Top of Records to process
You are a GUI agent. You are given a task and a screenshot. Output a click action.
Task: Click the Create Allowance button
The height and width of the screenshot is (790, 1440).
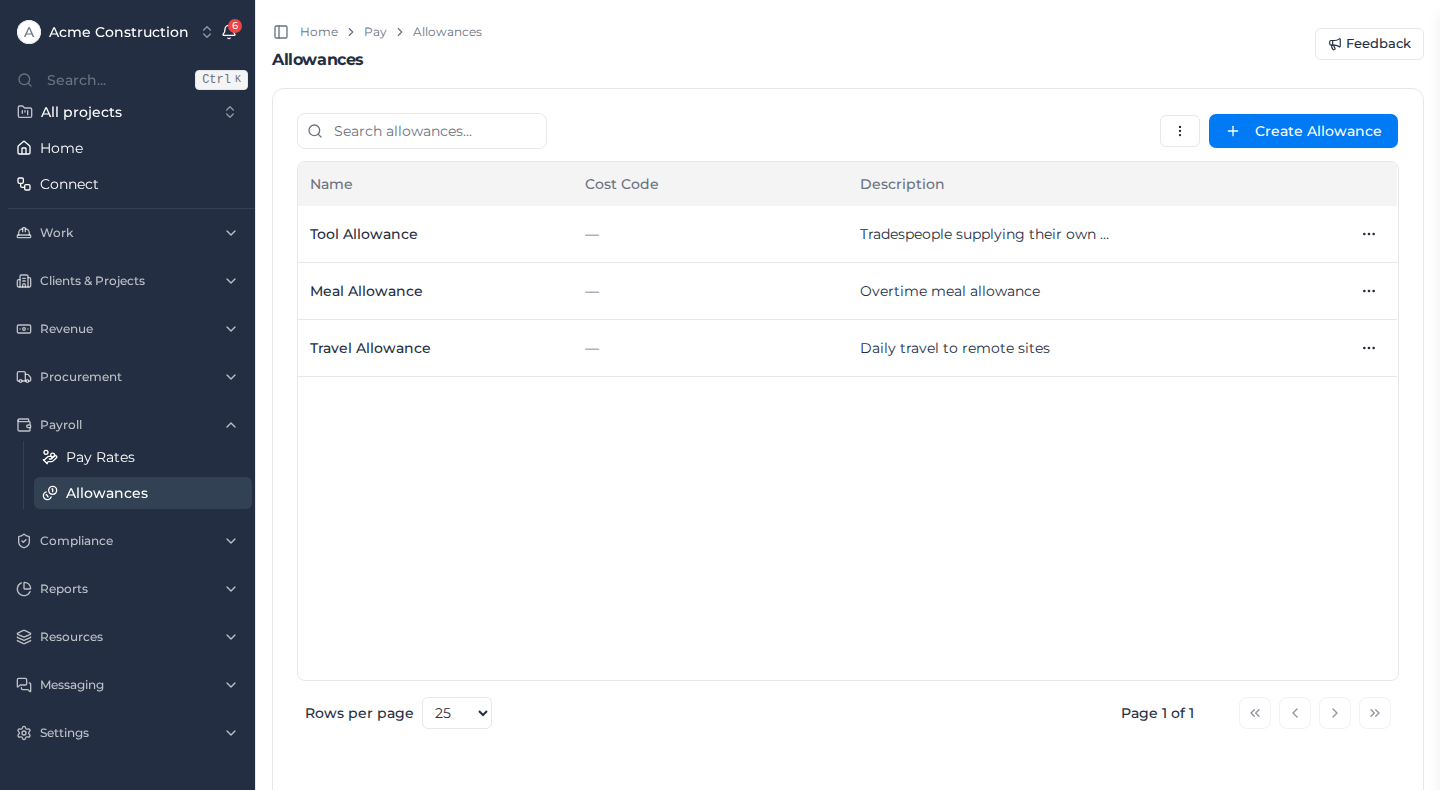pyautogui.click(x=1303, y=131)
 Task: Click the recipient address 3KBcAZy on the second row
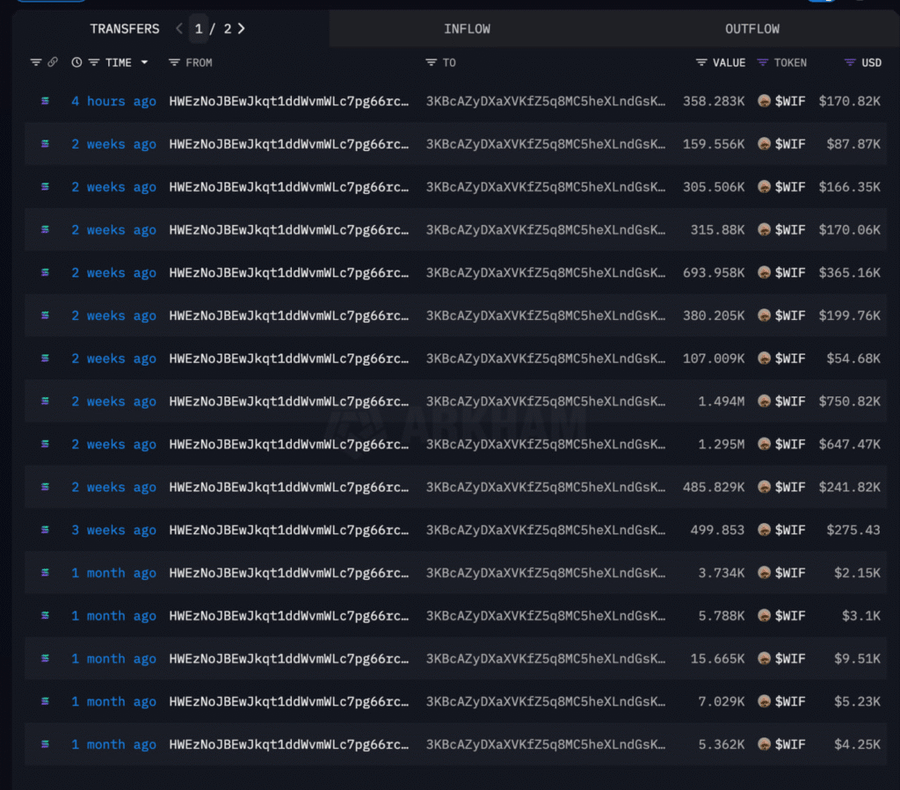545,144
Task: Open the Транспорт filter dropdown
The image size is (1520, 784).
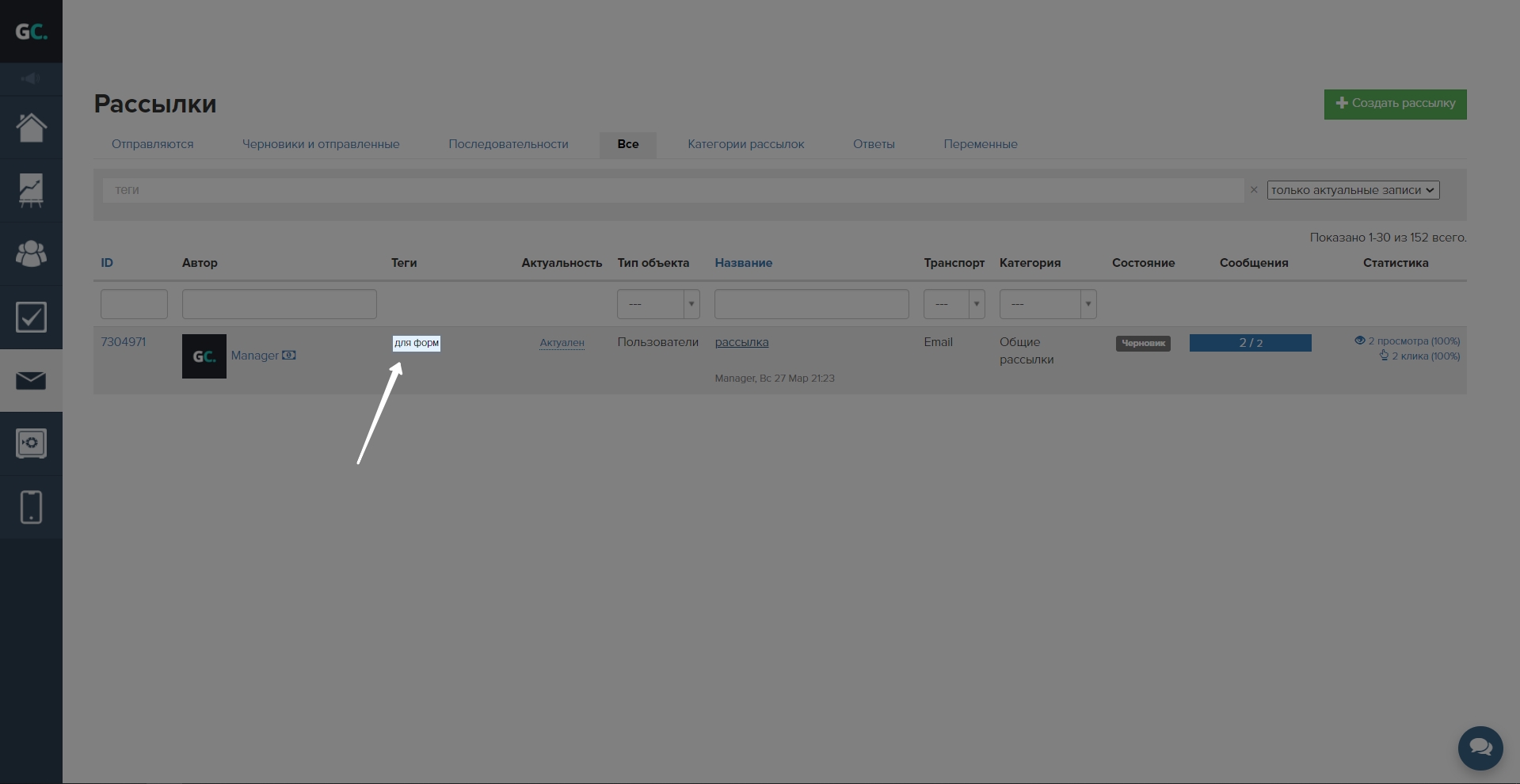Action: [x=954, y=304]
Bottom of Records to process
Top of Records to process
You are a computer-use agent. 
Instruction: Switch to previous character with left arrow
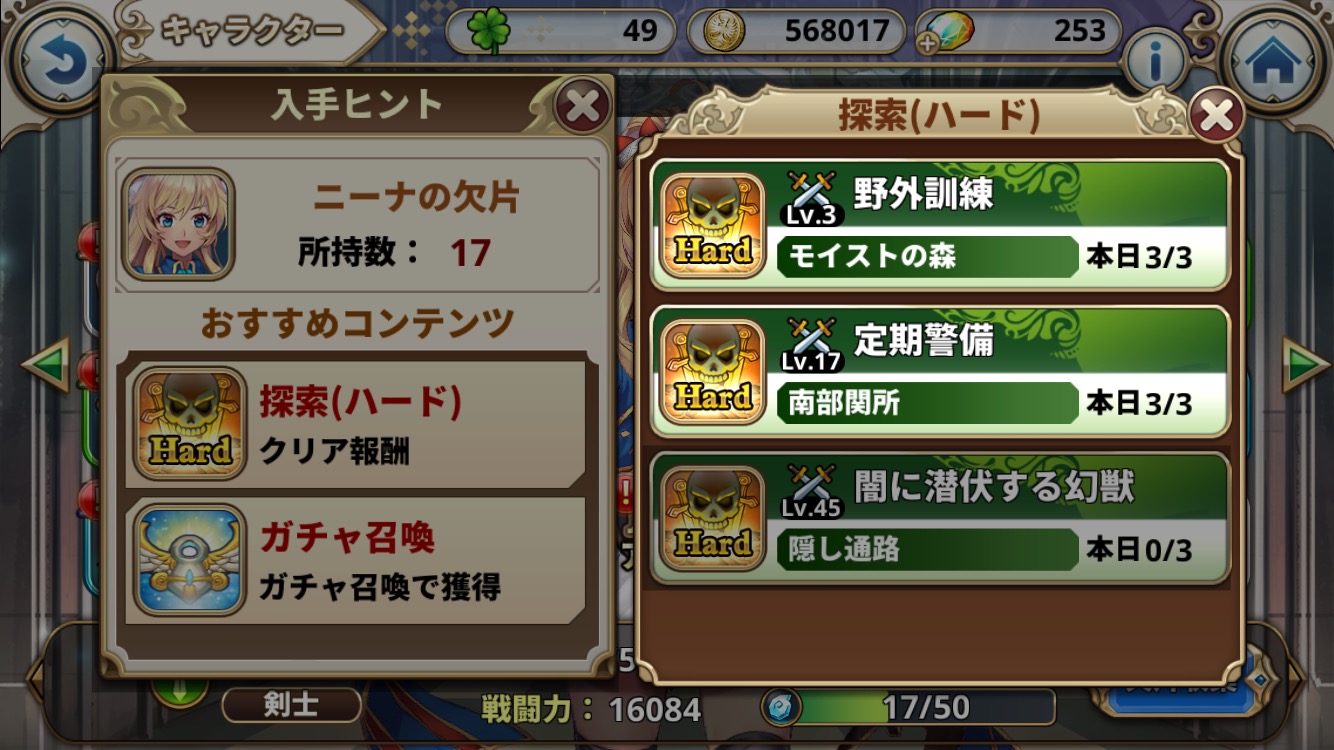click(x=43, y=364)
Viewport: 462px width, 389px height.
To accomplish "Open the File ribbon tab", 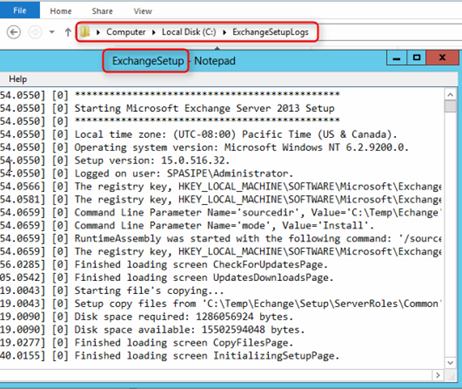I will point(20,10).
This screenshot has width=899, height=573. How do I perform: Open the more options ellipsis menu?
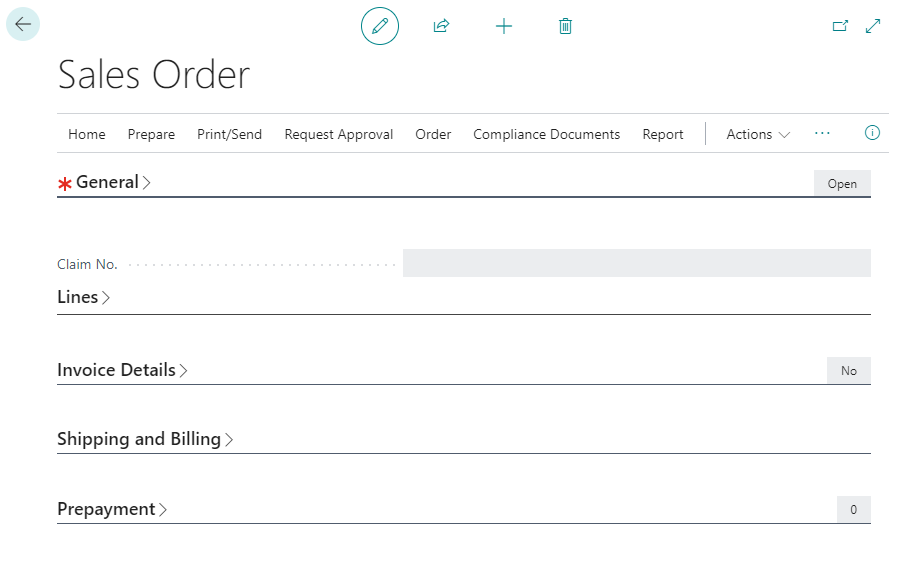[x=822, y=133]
Bottom of Records to process
▶ **Goal of the exercise**: Please state how many lines in the listing hold the string "agent", giving the number alone.

▶ **Output of the task**: 2